* Begin Records provided *

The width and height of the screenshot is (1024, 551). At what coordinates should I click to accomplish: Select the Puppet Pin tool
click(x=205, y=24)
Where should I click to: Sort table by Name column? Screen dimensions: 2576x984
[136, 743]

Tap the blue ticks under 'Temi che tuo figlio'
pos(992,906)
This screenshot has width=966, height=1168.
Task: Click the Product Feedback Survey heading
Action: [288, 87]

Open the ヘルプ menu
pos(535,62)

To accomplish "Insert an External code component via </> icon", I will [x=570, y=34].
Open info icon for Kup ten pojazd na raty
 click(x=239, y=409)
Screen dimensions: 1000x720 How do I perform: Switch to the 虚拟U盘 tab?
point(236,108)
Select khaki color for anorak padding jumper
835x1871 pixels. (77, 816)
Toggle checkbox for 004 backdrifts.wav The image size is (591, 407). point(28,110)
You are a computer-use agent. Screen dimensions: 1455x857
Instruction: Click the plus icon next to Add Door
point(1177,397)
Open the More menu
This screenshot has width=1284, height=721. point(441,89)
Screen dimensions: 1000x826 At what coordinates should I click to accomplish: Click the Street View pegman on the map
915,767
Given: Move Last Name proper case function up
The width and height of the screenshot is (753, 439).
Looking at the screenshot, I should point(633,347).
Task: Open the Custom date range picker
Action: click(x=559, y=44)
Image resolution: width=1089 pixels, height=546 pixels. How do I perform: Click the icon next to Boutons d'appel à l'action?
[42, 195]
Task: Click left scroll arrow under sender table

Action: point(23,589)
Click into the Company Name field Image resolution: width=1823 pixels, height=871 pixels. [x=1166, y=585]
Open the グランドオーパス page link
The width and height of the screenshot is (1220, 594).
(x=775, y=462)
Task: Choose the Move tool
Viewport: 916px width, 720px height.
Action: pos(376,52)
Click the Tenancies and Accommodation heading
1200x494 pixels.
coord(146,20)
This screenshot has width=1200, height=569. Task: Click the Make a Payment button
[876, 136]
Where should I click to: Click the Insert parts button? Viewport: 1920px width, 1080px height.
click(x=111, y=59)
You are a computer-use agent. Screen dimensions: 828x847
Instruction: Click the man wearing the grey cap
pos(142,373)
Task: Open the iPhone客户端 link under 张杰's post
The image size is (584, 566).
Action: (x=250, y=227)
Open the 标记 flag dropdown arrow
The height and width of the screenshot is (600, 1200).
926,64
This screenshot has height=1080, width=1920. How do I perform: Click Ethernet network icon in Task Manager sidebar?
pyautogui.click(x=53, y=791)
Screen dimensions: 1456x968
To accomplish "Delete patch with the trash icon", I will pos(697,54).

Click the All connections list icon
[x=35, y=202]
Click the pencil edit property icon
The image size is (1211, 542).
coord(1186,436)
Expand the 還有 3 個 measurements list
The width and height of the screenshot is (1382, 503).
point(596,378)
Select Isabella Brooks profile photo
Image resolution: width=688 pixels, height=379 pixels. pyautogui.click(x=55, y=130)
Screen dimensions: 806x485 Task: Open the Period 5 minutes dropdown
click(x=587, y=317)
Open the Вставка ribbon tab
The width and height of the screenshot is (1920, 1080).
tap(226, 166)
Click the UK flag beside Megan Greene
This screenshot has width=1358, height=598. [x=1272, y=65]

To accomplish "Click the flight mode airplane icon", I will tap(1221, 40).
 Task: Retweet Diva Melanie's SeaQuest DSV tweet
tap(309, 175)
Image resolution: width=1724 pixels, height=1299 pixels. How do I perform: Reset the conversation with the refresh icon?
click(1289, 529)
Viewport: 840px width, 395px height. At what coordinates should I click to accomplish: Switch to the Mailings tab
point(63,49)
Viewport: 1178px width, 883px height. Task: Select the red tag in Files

* End Records provided *

• [Problem requirements]
Copy every one of the records above word for word.

• [In response]
The width and height of the screenshot is (1024, 551). At what coordinates should I click to accomplish: Select the Puppet Pin tool
click(x=205, y=24)
Where should I click to: Sort table by Name column? Screen dimensions: 2576x984
[136, 743]

Tap the blue ticks under 'Temi che tuo figlio'
pos(992,906)
This screenshot has width=966, height=1168.
Task: Click the Product Feedback Survey heading
Action: [288, 87]

Open the ヘルプ menu
pos(535,62)

To accomplish "Insert an External code component via </> icon", I will [x=570, y=34].
Open info icon for Kup ten pojazd na raty
 click(x=239, y=409)
Screen dimensions: 1000x720 How do I perform: Switch to the 虚拟U盘 tab?
point(236,108)
Select khaki color for anorak padding jumper
835x1871 pixels. (77, 816)
Toggle checkbox for 004 backdrifts.wav The image size is (591, 407). point(28,110)
You are a computer-use agent. Screen dimensions: 1455x857
Instruction: Click the plus icon next to Add Door
point(1177,397)
Open the More menu
This screenshot has width=1284, height=721. point(441,89)
Screen dimensions: 1000x826 At what coordinates should I click to accomplish: Click the Street View pegman on the map
915,767
Given: Move Last Name proper case function up
The width and height of the screenshot is (753, 439).
Looking at the screenshot, I should point(633,347).
Task: Open the Custom date range picker
Action: click(x=559, y=44)
Image resolution: width=1089 pixels, height=546 pixels. How do I perform: Click the icon next to Boutons d'appel à l'action?
[42, 195]
Task: Click left scroll arrow under sender table

Action: point(23,589)
Click into the Company Name field Image resolution: width=1823 pixels, height=871 pixels. [x=1166, y=585]
Open the グランドオーパス page link
The width and height of the screenshot is (1220, 594).
(x=775, y=462)
Task: Choose the Move tool
Viewport: 916px width, 720px height.
Action: pos(376,52)
Click the Tenancies and Accommodation heading
1200x494 pixels.
coord(146,20)
This screenshot has width=1200, height=569. Task: Click the Make a Payment button
[876, 136]
Where should I click to: Click the Insert parts button? Viewport: 1920px width, 1080px height.
click(x=111, y=59)
You are a computer-use agent. Screen dimensions: 828x847
Instruction: Click the man wearing the grey cap
pos(142,373)
Task: Open the iPhone客户端 link under 张杰's post
The image size is (584, 566).
Action: (x=250, y=227)
Open the 标记 flag dropdown arrow
The height and width of the screenshot is (600, 1200).
926,64
This screenshot has height=1080, width=1920. How do I perform: Click Ethernet network icon in Task Manager sidebar?
pyautogui.click(x=53, y=791)
Screen dimensions: 1456x968
To accomplish "Delete patch with the trash icon", I will pos(697,54).

Click the All connections list icon
[x=35, y=202]
Click the pencil edit property icon
The image size is (1211, 542).
coord(1186,436)
Expand the 還有 3 個 measurements list
The width and height of the screenshot is (1382, 503).
point(596,378)
Select Isabella Brooks profile photo
Image resolution: width=688 pixels, height=379 pixels. pyautogui.click(x=55, y=130)
Screen dimensions: 806x485 Task: Open the Period 5 minutes dropdown
click(x=587, y=317)
Open the Вставка ribbon tab
The width and height of the screenshot is (1920, 1080).
tap(226, 166)
Click the UK flag beside Megan Greene
This screenshot has width=1358, height=598. [x=1272, y=65]

To accomplish "Click the flight mode airplane icon", I will tap(1221, 40).
 Task: Retweet Diva Melanie's SeaQuest DSV tweet
tap(309, 175)
Image resolution: width=1724 pixels, height=1299 pixels. How do I perform: Reset the conversation with the refresh icon?
click(1289, 529)
Viewport: 840px width, 395px height. At what coordinates should I click to accomplish: Switch to the Mailings tab
point(63,49)
Viewport: 1178px width, 883px height. Task: Select the red tag in Files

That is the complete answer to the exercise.